Sección del documento
++++++
UNA DIVERSIÓN DIFÍCIL

ENSEÑAR A LOS INCAPACITADOS

Cuando en 1989 el Media Lab del MIT estrenó su trabajo LEGO/Logo, unos chicos, estudiantes de sexto grado de la Hennigan School, presentaron sus proyectos ante un numeroso grupo de ejecutivos de la empresa LEGO, académicos y periodistas. Una apasionada presentadora de una de las cadenas nacionales de televisión arrinconó a uno de los niños ante las cámaras y le preguntó si todo aquello no era más que diversión y juegos; la periodista presionaba al chico de ocho años buscando la típica respuesta picante y simpática. El niño se puso nervioso, y al final, después de la tercera repetición de la pregunta y sudando por culpa de los focos, aquel chico, exasperado, miró fijamente a la cámara y dijo: «Sí, es una diversión, pero es una diversión difícil». Seymour Papert es un experto en «diversión difícil».

Ya muy pronto notó que ser «bueno» en idiomas es un concepto extraño si se considera que todo niño de cinco años recién salido del nido aprenderá alemán en Alemania, italiano en Italia y japonés en Japón. Se diría que perdemos esa habilidad a medida que nos hacemos mayores, pero no podemos negar que la poseíamos en nuestra juventud.
++++++
(Registros de posición del objetivo)
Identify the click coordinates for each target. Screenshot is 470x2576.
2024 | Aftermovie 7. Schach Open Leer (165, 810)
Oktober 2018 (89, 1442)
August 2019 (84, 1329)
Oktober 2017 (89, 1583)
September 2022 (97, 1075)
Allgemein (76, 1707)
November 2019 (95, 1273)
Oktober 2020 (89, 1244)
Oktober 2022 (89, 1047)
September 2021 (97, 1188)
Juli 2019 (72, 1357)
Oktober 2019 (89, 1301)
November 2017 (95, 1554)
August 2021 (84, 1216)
++++++
Problema planteado A
Transcribe sin cambios los registros, empezando en la línea que contiene "Oktober 2018 (89, 1442)" y terminando al final de los registros, con ambos extremos incluidos.
Problema planteado B
Sigue escribiendo el texto sobre Seymour Papert y la «diversión difícil» a partir del punto en que se detiene.

Respuesta A
Oktober 2018 (89, 1442)
August 2019 (84, 1329)
Oktober 2017 (89, 1583)
September 2022 (97, 1075)
Allgemein (76, 1707)
November 2019 (95, 1273)
Oktober 2020 (89, 1244)
Oktober 2022 (89, 1047)
September 2021 (97, 1188)
Juli 2019 (72, 1357)
Oktober 2019 (89, 1301)
November 2017 (95, 1554)
August 2021 (84, 1216)

Respuesta B
Papert propuso que concibiéramos los ordenadores en la educación, literal y metafóricamente, como si creásemos un país llamado, digamos, Matelandia, donde una niña aprendiera matemáticas de la misma manera que aprende idiomas. Aunque Matelandia es un concepto geopolítico extraño, tiene un perfecto sentido informático. De hecho, las técnicas modernas de simulación por ordenador permiten la creación de micromundos en los que los niños pueden explorar, a través del juego, principios muy sofisticados.

En la llamada «clase de LEGO/Logo» de Hennigan, un niño de seis años construyó una pila de bloques y puso un motor encima. Conectó los dos cables del motor a su ordenador y escribió un programa de una línea que lo ponía en marcha y lo apagaba. Cuando estaba en marcha, los bloques vibraban. Después colocó una hélice, pero por alguna razón la montó excéntricamente, es decir, no centrada, quizá por equivocación. Entonces, cuando ponía en marcha el motor, los bloques vibraban tanto que no sólo saltaban sino que se empujaban unos a otros, lo que algunas veces solucionaba «trampeando» con unas pocas gomas elásticas.

Entonces se dio cuenta de que si giraba el motor de forma que la hélice rotase en el sentido de las agujas del reloj, la pila de LEGO se sacudía primero hacia la derecha y después con un movimiento desordenado. Si giraba en sentido contrario, la pila se sacudía primero hacia la izquierda y después con el mismo movimiento desordenado. Por fin, decidió poner células fotoeléctricas debajo de la estructura y asentar los bloques por encima de una línea negra que había dibujado en una lámina grande de papel blanco.

A continuación escribió un programa más sofisticado que ponía en marcha el motor en cualquiera de los dos sentidos. Según qué células fotoeléctricas veían el negro de la lámina, el motor se paraba e iniciaba la marcha en el sentido de las agujas del reloj, para dar una sacudida a la derecha, o en sentido contrario, para darla a la izquierda y, por lo tanto, para volver a la línea. El resultado fue una pila móvil de bloques que seguían la línea negra.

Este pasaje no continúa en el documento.